IMMOBILIER : LA FETE EST FINIE
Publié : décembre 20, 2022 Classé dans : Uncategorized | Tags: Immobilier Commentaires fermés sur IMMOBILIER : LA FETE EST FINIEQUELLE EST LA TENDANCE DES PRIX DANS L ANCIEN POUR LES PROCHAINS MOIS?

D’après les valeurs figurant dans les avant-contrats notariés, voici les projections du Conseil Supérieur du Notariat :
• une poursuite de la hausse annuelle des prix en Province (+6,9%) et une hausse plus mesurée en l’Île-de-France (+1,5%) ;
En attendant, au 30 septembre 2022, les prix ont grimpé sur un an de +8,2% au 3e trimestre 2022 (+5,7% en Île-de-France et de +8,6% pour le reste de la France). Un score à comparer à la forte hausse de +9,1% enregistrée il y a un an. La hausse a même atteint +18% en 2 ans (+23% en 3 ans).
Quant au volume des transactions, l’essoufflement est également de mise : 1 133 000, contre 1 206 000 à fin septembre 2021 en France (y compris les départements d’outre-mer hors Mayotte).
« Depuis le 4e trimestre 2021, le volume annuel de transactions est orienté à la baisse. Et ce, après la hausse survenue entre fin 2020 et le 3e trimestre 2021 » précisent les notaires.
Sur un an, au niveau national, les prix des appartements anciens ont augmenté de 4,0%. Un score à comparer aux précédents : +5,3% au 3e trimestre 2021 et +6,6% au 3e trimestre 2020. En outre, la hausse s’est atténuée en Île-de-France (+2,6% l’an dernier et +0,2% cette année). En revanche, elle s’est maintenue sur le reste de la France (+7,7% en 2021 et +7,1% en 2022).
LES PRIX MEDIANS

A ne pas confondre avec le prix moyen, le prix médian indique que la moitié des transactions ont été conclues à un prix inférieur et l’autre moitié, à un prix supérieur. Par exemple, un prix médian de 500 000 € indique que 50 % des propriétés se sont vendues en deçà de 500 000 € et 50 %, au-delà de ce prix.
Sur les 9 premiers mois de l’année 2022, les prix au m² médians ont patiné à Paris avec une baisse de 1% en se chiffrant à 10 590 €/m2. En province,
– 1 seule ville où le prix médian au m² s’affiche à moins de 2 000 € : Saint-Étienne à 1 170 €/m2 ;
– 5 villes où le prix médian au m² tourne autour de 2 500 € : Toulon, Reims, Grenoble, Orléans et Dijon ; Il y a un an, les prix dans ces
mêmes villes étaient compris entre 2 300 € et 2 400 € ;
– 4 villes où le prix médian au m² atteint 4 000 € ou plus : Nice, Bordeaux, Lyon et Paris (à l’instar de 2021, l’ordre reste inchangé) ;
Sur les 18 villes étudiées, seul Paris enregistre une très légère baisse de son prix au m² médian (-1%). A Lyon et à Bordeaux, communes réputées chères, le prix médian au m² n’excède pas 1%. Ailleurs, il varie entre +1% à Toulouse et +8% au Havre. D’où une tendance encore à la hausse, mais plus mesurée par rapport à celle de l’an passé.

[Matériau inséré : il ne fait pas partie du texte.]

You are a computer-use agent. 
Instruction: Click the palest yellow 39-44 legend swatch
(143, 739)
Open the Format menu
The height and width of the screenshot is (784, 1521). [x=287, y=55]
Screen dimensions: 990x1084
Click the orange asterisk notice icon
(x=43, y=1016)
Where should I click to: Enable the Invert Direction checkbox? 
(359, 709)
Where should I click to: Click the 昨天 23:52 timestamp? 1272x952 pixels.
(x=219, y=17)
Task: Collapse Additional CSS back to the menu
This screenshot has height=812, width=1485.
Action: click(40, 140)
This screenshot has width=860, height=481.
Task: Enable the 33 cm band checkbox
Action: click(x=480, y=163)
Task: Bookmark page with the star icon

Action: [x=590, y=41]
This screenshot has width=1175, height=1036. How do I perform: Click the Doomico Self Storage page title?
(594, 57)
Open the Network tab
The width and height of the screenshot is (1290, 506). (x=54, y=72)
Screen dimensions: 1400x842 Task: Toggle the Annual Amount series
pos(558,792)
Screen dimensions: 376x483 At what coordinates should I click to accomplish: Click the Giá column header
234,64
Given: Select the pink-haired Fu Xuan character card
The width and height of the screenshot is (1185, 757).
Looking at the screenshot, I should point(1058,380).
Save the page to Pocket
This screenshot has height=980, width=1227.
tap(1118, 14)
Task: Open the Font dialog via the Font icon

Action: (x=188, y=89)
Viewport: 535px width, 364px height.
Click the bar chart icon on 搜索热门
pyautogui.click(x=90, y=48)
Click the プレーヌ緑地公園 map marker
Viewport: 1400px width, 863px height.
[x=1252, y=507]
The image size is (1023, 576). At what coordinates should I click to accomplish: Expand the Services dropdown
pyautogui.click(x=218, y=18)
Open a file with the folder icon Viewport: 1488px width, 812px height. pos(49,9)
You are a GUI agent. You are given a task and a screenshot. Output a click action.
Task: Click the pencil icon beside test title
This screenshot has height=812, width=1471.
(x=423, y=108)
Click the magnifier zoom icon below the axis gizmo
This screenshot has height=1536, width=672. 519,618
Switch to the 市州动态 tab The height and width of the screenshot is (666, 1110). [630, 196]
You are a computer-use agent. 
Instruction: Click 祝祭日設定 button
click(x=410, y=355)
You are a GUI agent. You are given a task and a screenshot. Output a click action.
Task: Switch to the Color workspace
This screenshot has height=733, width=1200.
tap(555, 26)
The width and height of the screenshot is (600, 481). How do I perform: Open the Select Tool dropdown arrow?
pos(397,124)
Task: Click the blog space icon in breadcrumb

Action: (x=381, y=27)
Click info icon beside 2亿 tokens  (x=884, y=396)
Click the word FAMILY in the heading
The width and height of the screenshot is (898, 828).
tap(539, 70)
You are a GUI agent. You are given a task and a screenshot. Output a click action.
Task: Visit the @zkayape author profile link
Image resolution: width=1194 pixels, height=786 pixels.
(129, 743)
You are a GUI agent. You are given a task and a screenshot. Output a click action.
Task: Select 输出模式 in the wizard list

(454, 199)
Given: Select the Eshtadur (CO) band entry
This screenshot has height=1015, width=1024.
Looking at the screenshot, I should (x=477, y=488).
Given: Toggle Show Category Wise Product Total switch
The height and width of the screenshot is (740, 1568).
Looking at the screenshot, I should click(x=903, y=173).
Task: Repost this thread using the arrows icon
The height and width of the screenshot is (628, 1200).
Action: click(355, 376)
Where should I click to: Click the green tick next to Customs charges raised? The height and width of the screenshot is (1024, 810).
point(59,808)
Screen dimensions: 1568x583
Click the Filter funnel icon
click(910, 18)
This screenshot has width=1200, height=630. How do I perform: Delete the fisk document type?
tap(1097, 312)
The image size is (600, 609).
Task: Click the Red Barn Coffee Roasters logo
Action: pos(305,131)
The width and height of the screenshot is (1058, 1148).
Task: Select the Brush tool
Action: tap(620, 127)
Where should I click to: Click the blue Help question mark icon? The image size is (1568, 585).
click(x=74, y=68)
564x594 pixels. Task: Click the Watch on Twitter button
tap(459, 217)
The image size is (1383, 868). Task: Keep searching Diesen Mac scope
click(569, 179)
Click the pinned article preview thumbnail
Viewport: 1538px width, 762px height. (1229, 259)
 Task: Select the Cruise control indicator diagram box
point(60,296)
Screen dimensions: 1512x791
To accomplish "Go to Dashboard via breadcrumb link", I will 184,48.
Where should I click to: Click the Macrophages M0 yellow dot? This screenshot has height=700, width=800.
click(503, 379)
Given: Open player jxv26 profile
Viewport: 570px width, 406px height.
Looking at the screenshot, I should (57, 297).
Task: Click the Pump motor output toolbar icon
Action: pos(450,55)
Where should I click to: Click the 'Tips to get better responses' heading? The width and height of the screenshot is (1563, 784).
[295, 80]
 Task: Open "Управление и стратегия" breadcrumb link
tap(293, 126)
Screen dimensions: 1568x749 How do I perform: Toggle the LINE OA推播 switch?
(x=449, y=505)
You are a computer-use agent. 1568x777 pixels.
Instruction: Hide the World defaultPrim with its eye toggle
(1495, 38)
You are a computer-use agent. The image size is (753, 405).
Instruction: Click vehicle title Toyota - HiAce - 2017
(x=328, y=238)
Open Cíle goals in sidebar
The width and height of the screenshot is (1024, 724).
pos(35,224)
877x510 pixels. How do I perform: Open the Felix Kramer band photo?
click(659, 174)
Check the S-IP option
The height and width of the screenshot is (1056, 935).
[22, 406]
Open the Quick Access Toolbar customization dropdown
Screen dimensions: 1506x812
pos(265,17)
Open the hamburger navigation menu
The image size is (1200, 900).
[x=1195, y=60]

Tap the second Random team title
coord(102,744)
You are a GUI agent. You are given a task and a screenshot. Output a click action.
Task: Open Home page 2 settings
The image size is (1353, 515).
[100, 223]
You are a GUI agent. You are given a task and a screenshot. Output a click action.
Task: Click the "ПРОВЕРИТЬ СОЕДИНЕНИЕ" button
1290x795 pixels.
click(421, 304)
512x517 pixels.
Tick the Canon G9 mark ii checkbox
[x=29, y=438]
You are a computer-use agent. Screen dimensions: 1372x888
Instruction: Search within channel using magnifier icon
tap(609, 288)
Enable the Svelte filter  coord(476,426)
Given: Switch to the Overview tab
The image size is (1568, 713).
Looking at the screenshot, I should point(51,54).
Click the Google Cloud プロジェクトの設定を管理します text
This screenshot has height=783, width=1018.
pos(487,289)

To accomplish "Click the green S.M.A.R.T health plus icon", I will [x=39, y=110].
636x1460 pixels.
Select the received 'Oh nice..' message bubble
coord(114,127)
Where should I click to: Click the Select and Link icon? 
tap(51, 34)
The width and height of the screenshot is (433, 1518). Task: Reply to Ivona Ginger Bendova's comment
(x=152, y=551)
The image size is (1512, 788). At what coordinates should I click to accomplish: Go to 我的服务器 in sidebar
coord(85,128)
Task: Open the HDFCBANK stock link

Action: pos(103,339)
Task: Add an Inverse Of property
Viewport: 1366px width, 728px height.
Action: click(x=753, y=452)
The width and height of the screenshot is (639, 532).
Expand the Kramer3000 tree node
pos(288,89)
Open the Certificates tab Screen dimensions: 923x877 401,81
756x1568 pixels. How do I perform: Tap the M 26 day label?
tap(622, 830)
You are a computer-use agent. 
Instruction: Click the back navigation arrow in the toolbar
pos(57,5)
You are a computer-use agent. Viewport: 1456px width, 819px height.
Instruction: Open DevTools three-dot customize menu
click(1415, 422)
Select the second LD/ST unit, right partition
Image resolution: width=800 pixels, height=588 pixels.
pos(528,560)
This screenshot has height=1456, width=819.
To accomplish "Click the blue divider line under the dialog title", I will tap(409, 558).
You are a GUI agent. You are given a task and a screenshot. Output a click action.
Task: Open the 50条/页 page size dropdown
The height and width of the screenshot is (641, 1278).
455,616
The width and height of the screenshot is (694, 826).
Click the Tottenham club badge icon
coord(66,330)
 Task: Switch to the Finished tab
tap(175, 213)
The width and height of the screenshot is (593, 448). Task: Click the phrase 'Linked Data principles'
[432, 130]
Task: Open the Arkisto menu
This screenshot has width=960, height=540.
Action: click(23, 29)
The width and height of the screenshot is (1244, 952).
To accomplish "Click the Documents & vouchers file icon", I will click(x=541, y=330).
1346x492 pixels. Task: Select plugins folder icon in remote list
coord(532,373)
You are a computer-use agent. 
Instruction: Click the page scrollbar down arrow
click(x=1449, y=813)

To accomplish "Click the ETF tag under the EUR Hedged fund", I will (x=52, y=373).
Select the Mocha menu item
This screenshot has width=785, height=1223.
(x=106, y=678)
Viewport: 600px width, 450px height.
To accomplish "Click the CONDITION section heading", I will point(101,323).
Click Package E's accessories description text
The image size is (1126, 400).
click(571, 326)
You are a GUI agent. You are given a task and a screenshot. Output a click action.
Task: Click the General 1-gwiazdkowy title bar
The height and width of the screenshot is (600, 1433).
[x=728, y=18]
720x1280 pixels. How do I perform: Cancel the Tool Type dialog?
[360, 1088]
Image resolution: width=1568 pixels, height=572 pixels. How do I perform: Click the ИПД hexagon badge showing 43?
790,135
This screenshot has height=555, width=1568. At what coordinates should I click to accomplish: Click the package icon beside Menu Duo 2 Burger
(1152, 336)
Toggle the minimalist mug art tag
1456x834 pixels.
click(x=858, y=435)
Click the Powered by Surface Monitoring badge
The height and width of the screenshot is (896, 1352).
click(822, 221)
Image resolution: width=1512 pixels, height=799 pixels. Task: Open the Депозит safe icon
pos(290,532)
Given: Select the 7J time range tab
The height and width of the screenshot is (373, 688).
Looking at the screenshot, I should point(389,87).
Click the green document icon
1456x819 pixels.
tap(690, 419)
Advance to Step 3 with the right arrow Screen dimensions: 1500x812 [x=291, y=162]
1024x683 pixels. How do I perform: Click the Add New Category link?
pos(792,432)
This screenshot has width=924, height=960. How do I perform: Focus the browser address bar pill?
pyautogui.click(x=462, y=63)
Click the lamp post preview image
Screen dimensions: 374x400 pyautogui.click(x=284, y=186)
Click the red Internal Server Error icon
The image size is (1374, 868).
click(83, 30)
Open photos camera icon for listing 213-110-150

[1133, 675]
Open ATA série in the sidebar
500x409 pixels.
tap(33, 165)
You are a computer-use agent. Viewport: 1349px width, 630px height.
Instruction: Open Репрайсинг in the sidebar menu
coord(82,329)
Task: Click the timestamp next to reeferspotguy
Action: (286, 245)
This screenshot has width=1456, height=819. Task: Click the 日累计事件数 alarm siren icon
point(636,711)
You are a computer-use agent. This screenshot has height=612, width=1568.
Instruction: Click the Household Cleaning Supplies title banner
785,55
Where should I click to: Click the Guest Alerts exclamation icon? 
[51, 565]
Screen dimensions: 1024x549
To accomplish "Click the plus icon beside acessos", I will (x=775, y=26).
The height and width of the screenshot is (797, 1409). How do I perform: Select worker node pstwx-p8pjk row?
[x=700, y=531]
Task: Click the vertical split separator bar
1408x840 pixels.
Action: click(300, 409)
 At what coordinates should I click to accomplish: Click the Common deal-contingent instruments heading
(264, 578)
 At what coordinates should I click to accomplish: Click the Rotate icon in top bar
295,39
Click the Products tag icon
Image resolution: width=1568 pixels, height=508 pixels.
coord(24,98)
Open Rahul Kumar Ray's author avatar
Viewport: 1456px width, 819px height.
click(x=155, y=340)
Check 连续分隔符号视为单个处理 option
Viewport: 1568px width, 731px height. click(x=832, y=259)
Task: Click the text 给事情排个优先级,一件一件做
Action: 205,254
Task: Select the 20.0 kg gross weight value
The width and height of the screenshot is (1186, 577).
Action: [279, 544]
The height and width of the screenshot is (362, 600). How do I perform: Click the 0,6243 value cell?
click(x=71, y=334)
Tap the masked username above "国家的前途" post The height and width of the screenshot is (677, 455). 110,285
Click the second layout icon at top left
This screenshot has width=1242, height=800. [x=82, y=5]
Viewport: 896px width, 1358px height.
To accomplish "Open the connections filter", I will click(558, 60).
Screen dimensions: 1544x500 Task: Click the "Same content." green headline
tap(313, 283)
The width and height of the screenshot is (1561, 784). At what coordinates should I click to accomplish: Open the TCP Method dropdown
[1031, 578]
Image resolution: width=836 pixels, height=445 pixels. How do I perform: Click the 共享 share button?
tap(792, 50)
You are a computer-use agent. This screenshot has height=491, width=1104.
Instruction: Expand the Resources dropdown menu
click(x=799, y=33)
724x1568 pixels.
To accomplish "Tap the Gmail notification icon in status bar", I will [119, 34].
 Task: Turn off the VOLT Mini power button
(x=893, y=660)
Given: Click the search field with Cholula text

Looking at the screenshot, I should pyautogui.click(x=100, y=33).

Que retenir ? Sous l’effet conjugué de la hausse des taux d’intérêt et des contraintes énergétiques, il est probable que le volume des transactions continue de se ralentir. Moins exigeants, les vendeurs devront lâcher du lest comme cela s’est déjà produit dans la capitale. Le ralentissement des prix devrait donc se répande en banlieue parisienne, puis en province. Normal, le marché immobilier est par nature cyclique.